Cuomo called for at least one week of early voting immediately preceding Election Day, including the weekend immediately before it, to enable people to vote more easily.
In both the two primaries and the general election in New York City in 2012, there were numerous reports of problems, including long waits to vote, and people being sent from one polling place to another.
Turnout was also low in the June primary for federal candidates as well as in the September primary for candidates for state offices, which was held on a Thursday instead of the customary Tuesday.

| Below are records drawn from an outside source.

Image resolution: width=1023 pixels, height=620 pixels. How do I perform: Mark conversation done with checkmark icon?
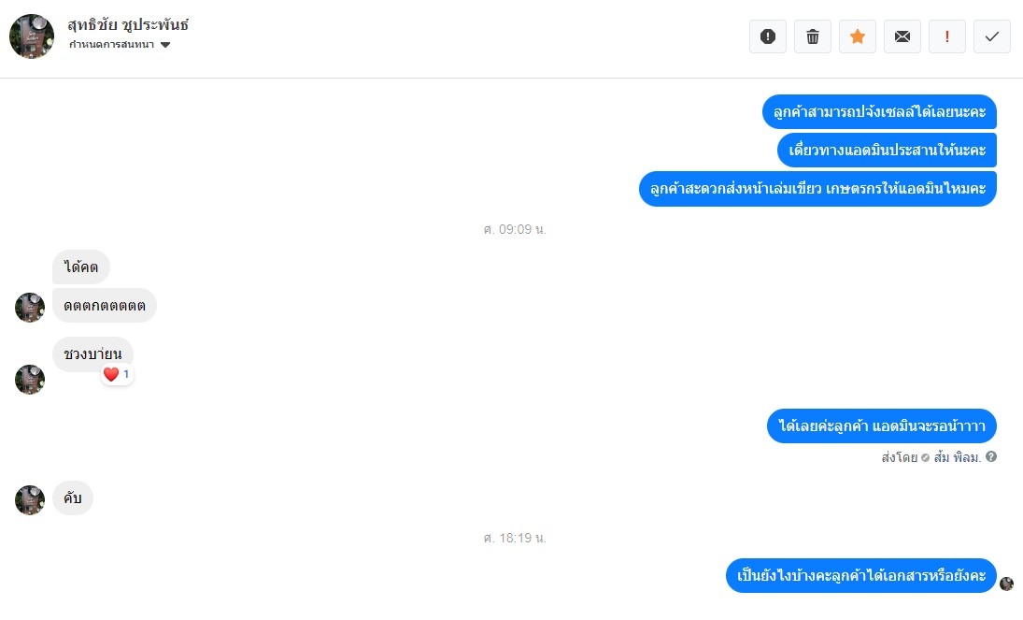pyautogui.click(x=991, y=36)
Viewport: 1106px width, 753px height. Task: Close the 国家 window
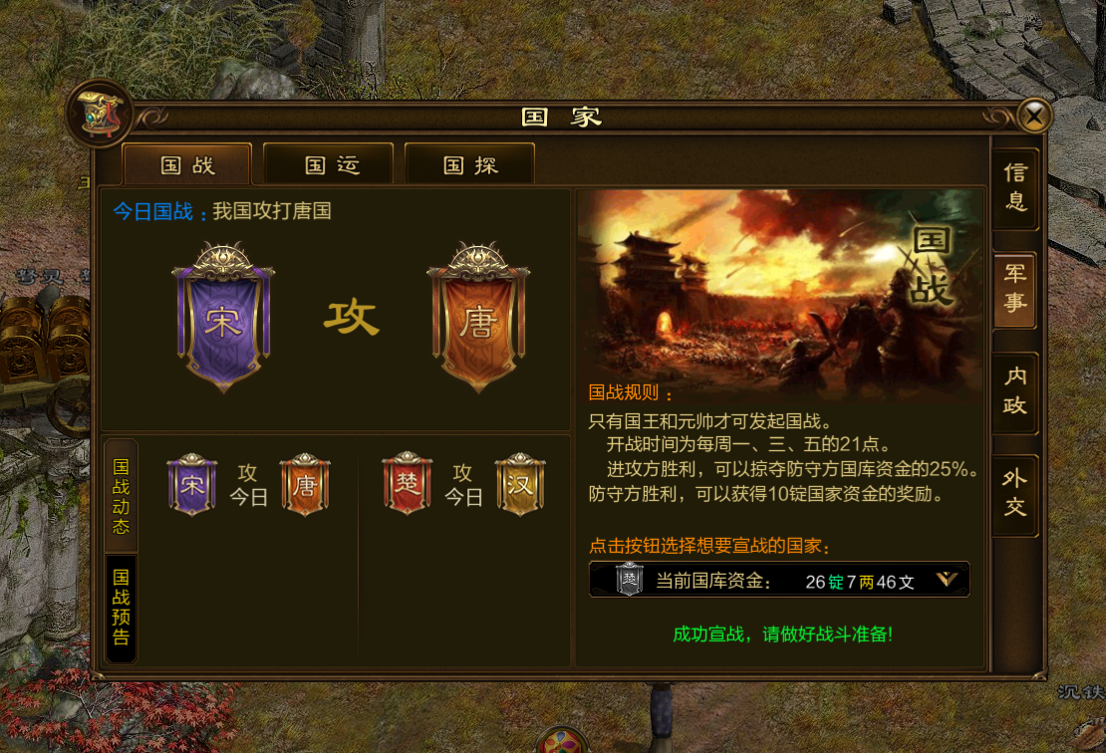pyautogui.click(x=1034, y=116)
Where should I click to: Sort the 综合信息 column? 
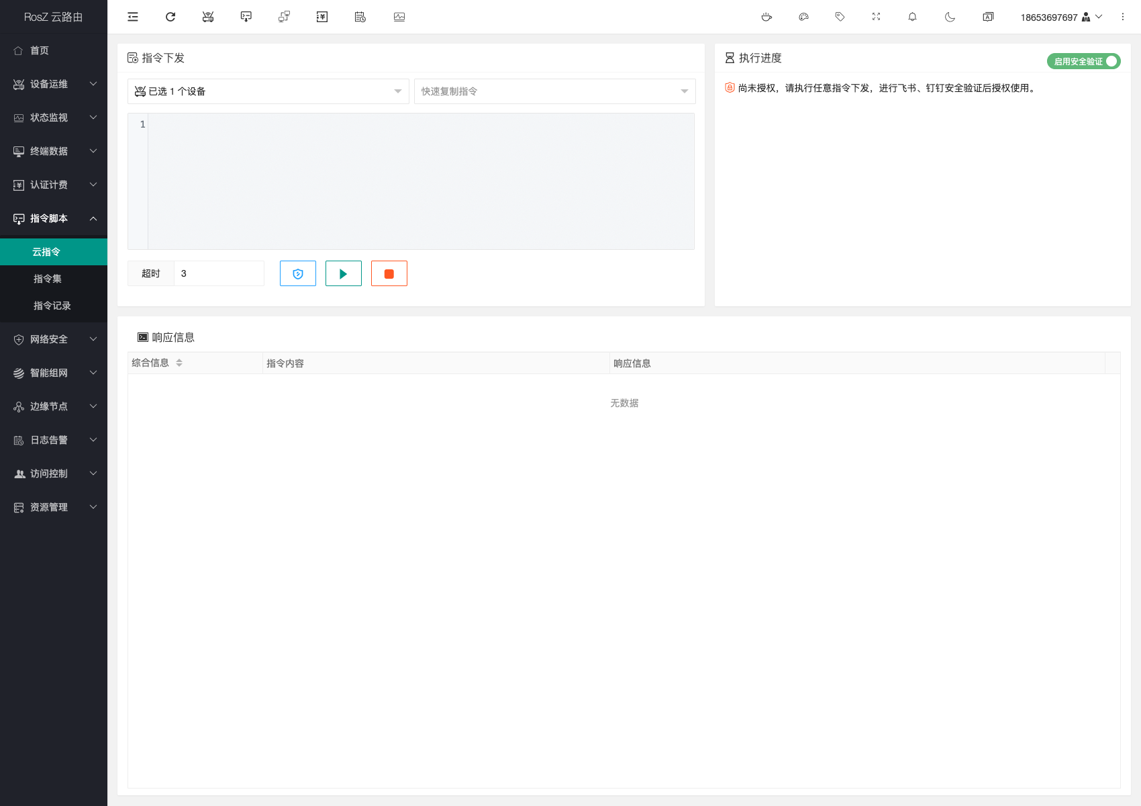pos(179,363)
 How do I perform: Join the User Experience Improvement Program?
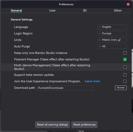(125, 81)
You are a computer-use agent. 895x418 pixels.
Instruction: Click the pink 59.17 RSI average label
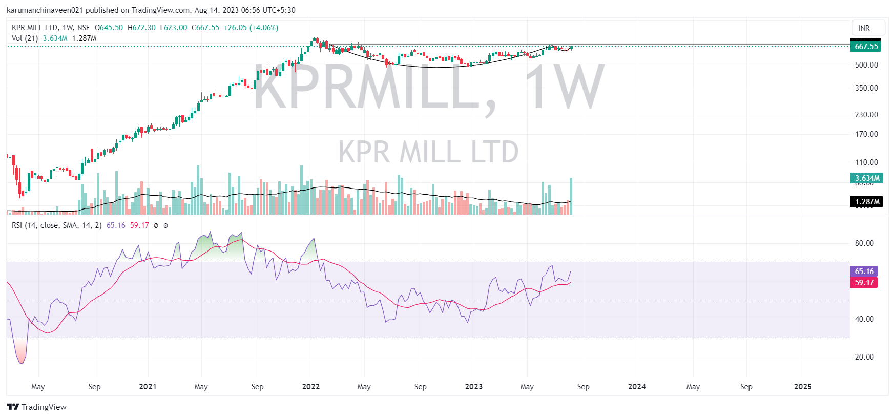tap(864, 283)
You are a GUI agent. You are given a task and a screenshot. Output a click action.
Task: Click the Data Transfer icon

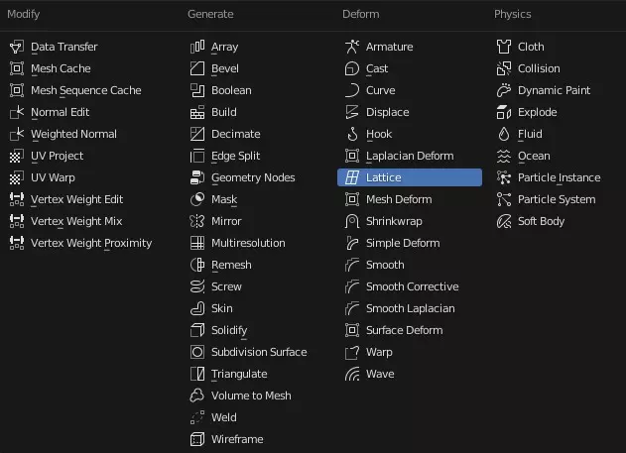click(x=17, y=47)
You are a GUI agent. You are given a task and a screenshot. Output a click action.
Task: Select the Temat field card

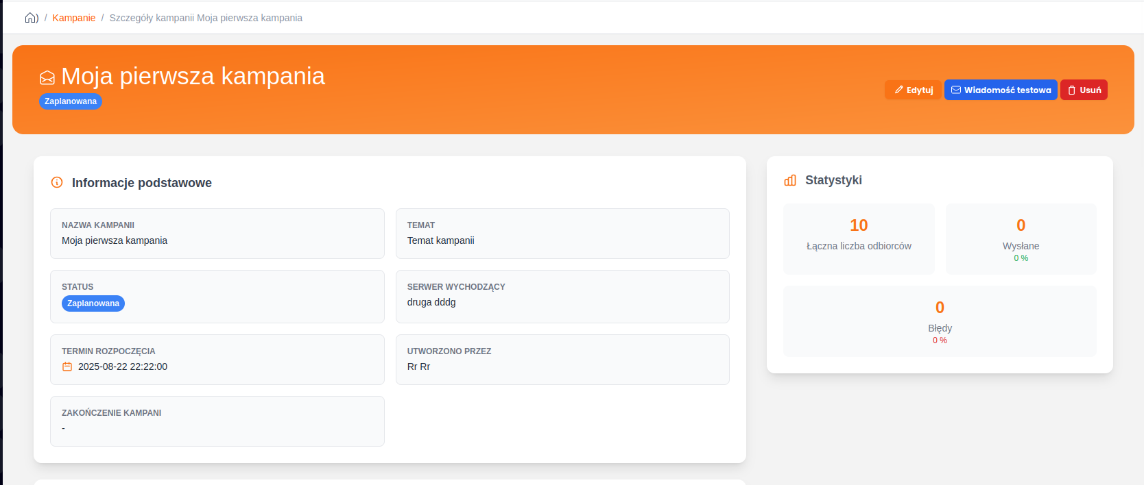tap(562, 234)
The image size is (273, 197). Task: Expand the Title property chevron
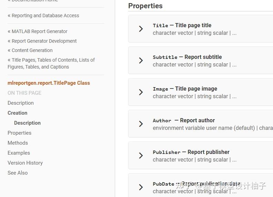point(141,29)
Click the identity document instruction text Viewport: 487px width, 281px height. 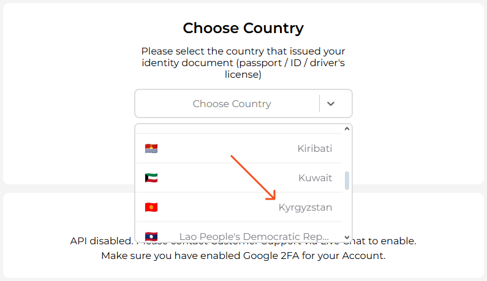(243, 62)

It was problems like these that had voting reform advocates calling for major changes in the way New York conducts elections, from early voting and eliminating the need for excuses to file absentee ballots to ministerial changes aimed at making it easier for city residents to register to vote and locate their polling places, among other things.
Currently, 32 states and the District of Columbia allow some form of early voting.
Brooklyn Councilmember Jumaane Williams, who represents Flatbush and East Flatbush, was among the elected officials praising Cuomo for putting early voting front and center.
“Election reform is sorely needed,” stressed Williams, “which is why I strongly support Governor Cuomo’s call for early voting. Our democracy cannot afford to repeat the disaster of recent elections. Over the last several years, New York State has ranked at the bottom in the nation in terms of voter turnout. Greater civic engagement should be the goal of all governments, including our own.”
Bay Ridge/Bensonhurst Councilmember Vincent Gentile agreed. “Councilman Gentile has called for major reforms to the current voting system, and has devised and endorsed several proposals towards improving New Yorkers’ voting experience, including early voting,” said Justin Brannan, Gentile’s press secretary. “We need to be making voting easier for people, not more difficult. Early voting has worked in many states, and has helped shorten lines and reduce chaos on Election Day – and after what happened in November, I think we can all agree: it’s time.”
Assemblymember Joseph Lentol, who represents North Brooklyn, has already signed on to legislation introduced by Speaker Sheldon Silver that would authorized early voting for the two weeks prior to Election Day and a week prior to any primary.
Noting that New York State – where just 49 percent of voters came out on Election Day – had the third lowest turnout nationwide, Lentol urged, ““Many people have difficulty getting to the polls on one particular day. By introducing innovative solutions, such as early voting and no excuse absentee voting, you will give countless people more opportunities to come out and vote.”
Flatbush/Midwood Assemblymember Rhoda Jacobs has also signed onto early voting legislation. Citing the numerous voting problems encountered by her constituents, Jacobs stressed, “Long lines to vote and problems at polling sites on Election Day too often discourage people from participating in the electoral process and disenfranchise our citizens. The abysmal voting conditions that Flatbush and Midwood voters have been subjected to in recent elections cannot be allowed to become the status quo.”
State Senator Daniel Squadron, who represents portions of Brownstone Brooklyn and Manhattan, agreed. “The governor’s proposal to bring early voting to New York would help ensure that every voter has a chance to get to the polls and make their voice heard,” he said, stressing, “We should be doing whatever we can to make voting more accessible.”
But Assemblymember Nicole Malliotakis, who represents Bay Ridge as well as portions of Staten Island, had a different take on the idea. “I have concerns about how much this initiative will cost,” she told this paper. “So far no one, not even the sponsor of the legislation, has been able to determine how much early voting will cost taxpayers.”
State Senator Marty Golden, who represents a swath of southern Brooklyn from Bay Ridge through Dyker Heights and Bensonhurst to Marine Park, Manhattan Beach and Gerritsen Beach, also expressed reservations.
John Quaglione, Golden’s deputy chief of staff, noted, “Senator Golden is open to discussions on how best to avoid the debacle we saw at the polls this past election, that included long lines and confusion. Before Senator Golden can endorse any legislation, he will need to see the bill and the process for implementation and the cost. Senator Golden will also consider this bill and the impact it would have on the current absentee voting system already in place.”
To become law, early voting must be approved by two successive legislatures and then the voters through a referendum.
Additional reporting contributed by Lindsey Ellefson and Heather J. Chin.